Selling, general and administrative expenses, at $9.4 million, were up $0.8 million compared with the third quarter of last year. The increase is a result of higher professional fees associated with various projects including tax consulting related to the restatement of the Company’s fiscal 2005 Form 10-K and first quarter fiscal 2006 Form 10-Q. The costs associated with compliance with Sarbanes Oxley increased $0.3 million from a year ago. Restructuring charges for the period were $0.4 million lower than last year mainly as a result of closing the Middletown coil coating facility last year.
Income from continuing operations for the three months was $2.3 million, or 16 cents per diluted share, compared with income from continuing operations of $3.4 million, or 23 cents per diluted share, last year. Net income for the three months was $2.2 million, or 15 cents per diluted share, compared with net income of $2.4 million, or 17 cents per diluted share in the same period last year.
Clifford D. Nastas, chief executive officer for Material Sciences, said, “The double digit increase in sales during the quarter reflected strength in our Quiet Steel business, which grew more than 30 percent as an increasing number of automotive models using our products came to market, but was partially offset by reduced volumes in our coil coating business. While our gross profit declined due to a combination of operating factors and rising energy costs, we continued to implement supply chain management, Six Sigma and lean manufacturing improvement programs that are designed to reduce operating costs and improve margins.”

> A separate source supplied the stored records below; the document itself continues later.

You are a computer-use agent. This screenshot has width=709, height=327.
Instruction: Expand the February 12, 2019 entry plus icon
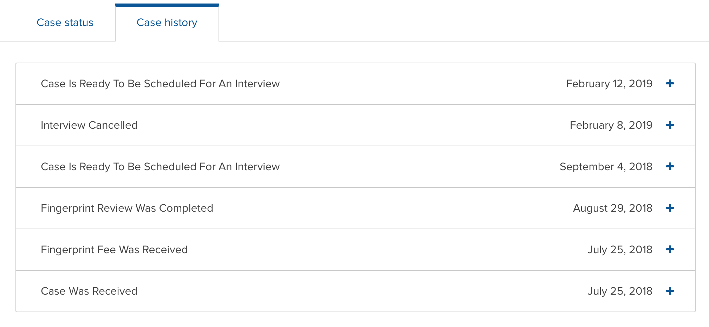[670, 83]
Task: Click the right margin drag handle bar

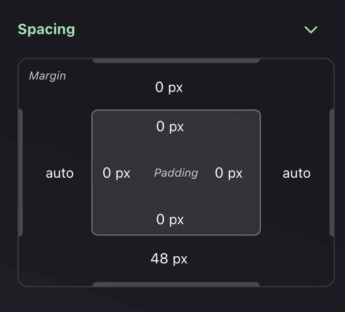Action: (332, 173)
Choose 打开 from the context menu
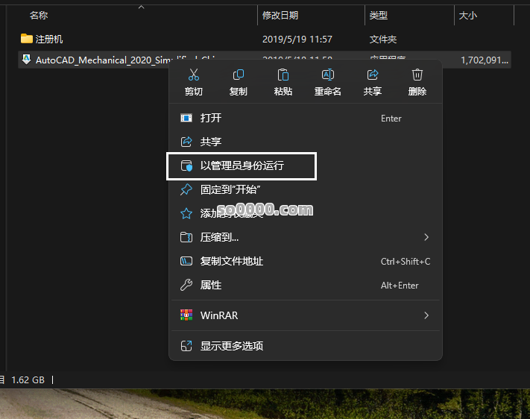 211,118
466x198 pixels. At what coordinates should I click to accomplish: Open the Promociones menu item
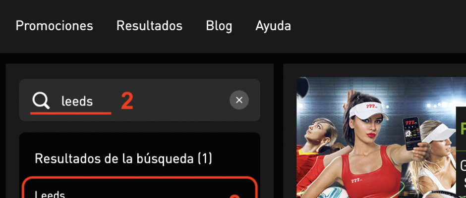[x=55, y=26]
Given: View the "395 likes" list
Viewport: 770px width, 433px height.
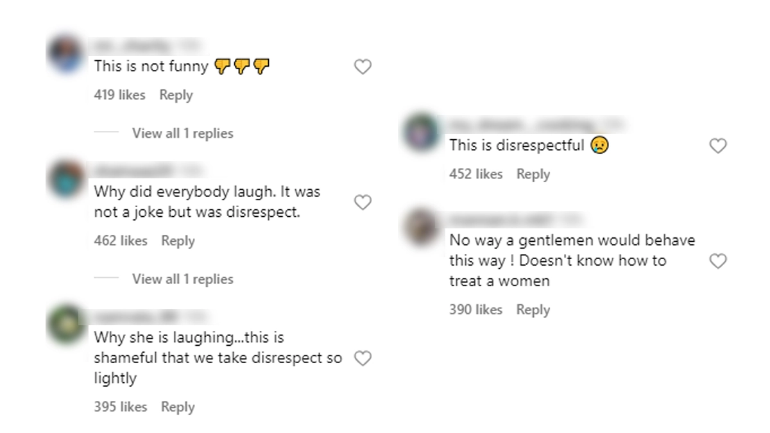Looking at the screenshot, I should pyautogui.click(x=120, y=407).
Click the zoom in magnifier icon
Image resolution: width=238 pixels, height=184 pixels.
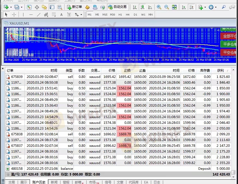click(x=159, y=7)
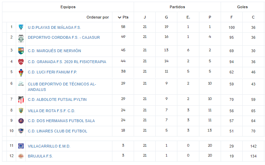Click the U.D. Playas de Málaga team crest
265x165 pixels.
click(21, 27)
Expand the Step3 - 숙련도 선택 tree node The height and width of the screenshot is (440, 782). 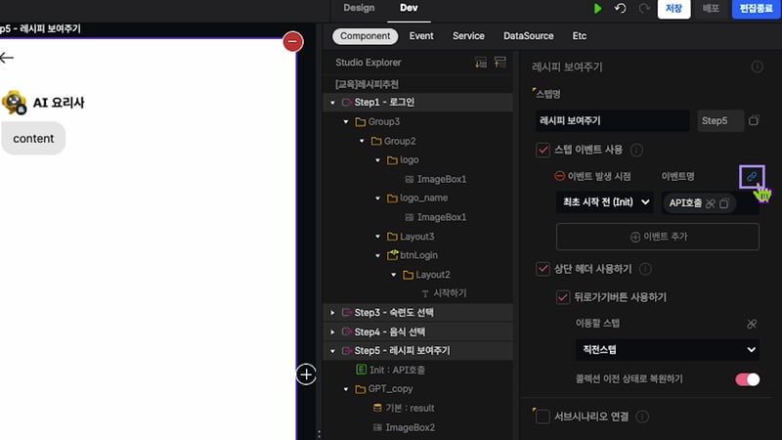[332, 312]
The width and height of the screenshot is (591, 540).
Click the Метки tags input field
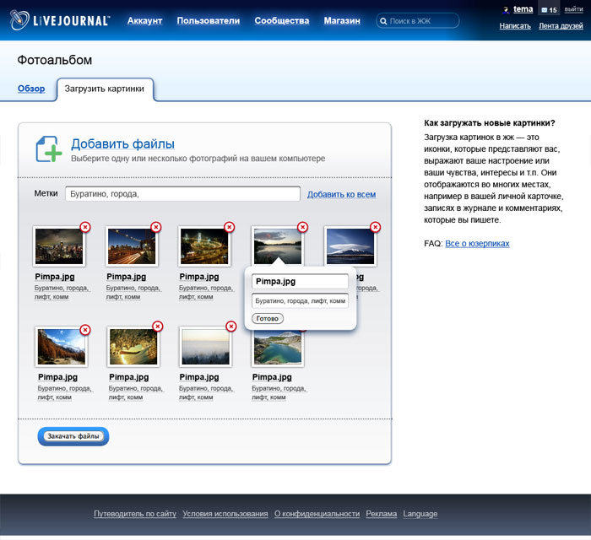pyautogui.click(x=182, y=194)
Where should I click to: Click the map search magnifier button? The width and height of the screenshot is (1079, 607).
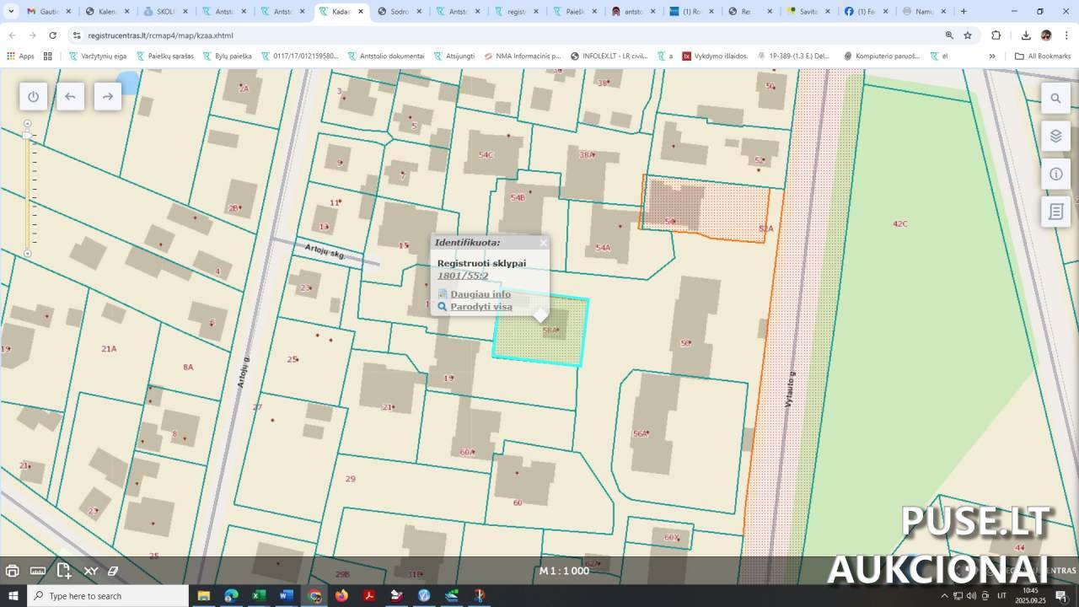[x=1055, y=99]
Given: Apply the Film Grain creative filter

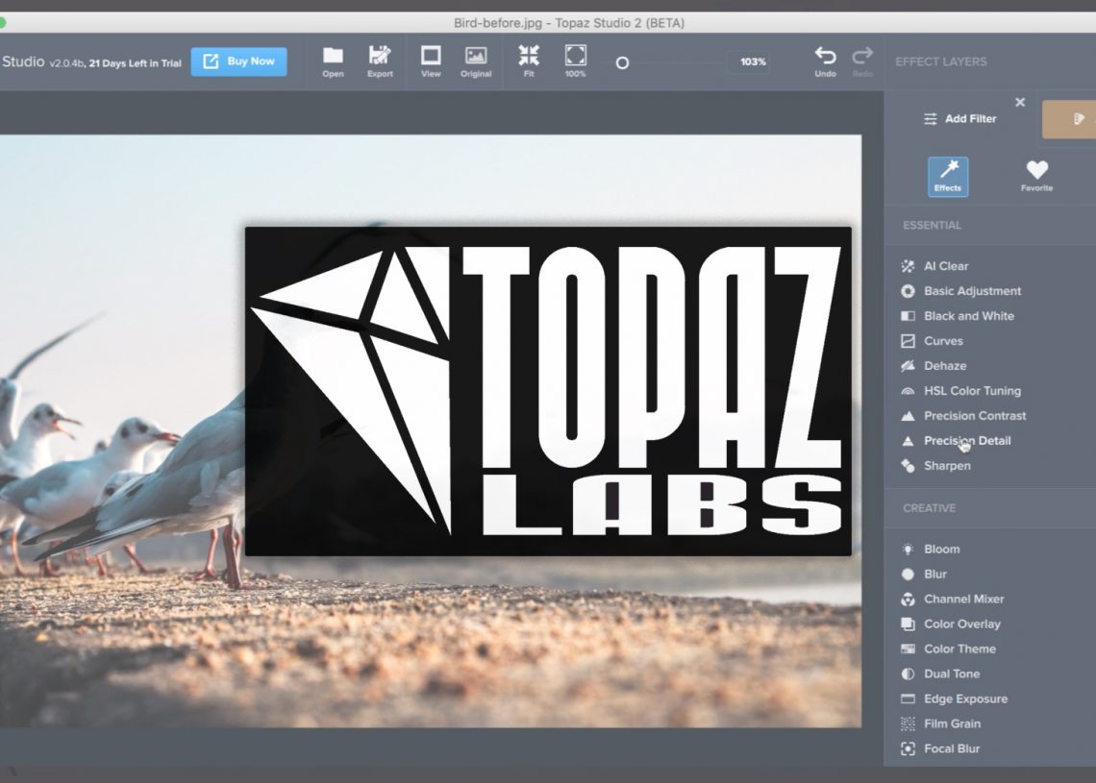Looking at the screenshot, I should [x=952, y=724].
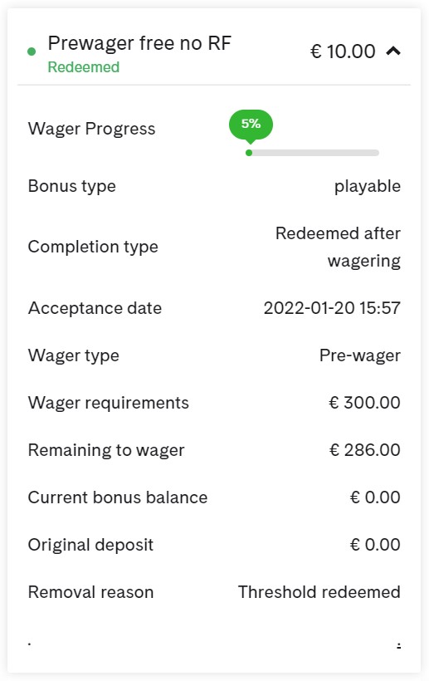Click the wager progress bar
This screenshot has width=429, height=681.
click(x=312, y=153)
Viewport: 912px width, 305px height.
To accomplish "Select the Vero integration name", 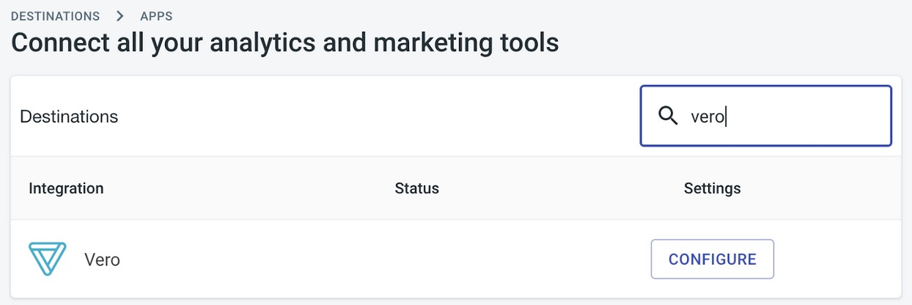I will click(102, 260).
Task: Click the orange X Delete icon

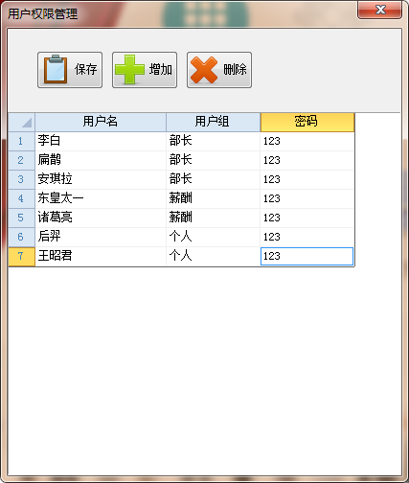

Results of Discontinued Operations for the Quarter
As previously announced, the Company’s Electronic Materials & Devices (EMD) business was sold to TouchSensor Technologies on June 20, 2005, and the company is now reporting EMD as a discontinued operation. Management believes any future costs associated with the conclusion of EMD operations will be insignificant to the Company’s financial statements. The results of discontinued operations in the quarter were immaterial.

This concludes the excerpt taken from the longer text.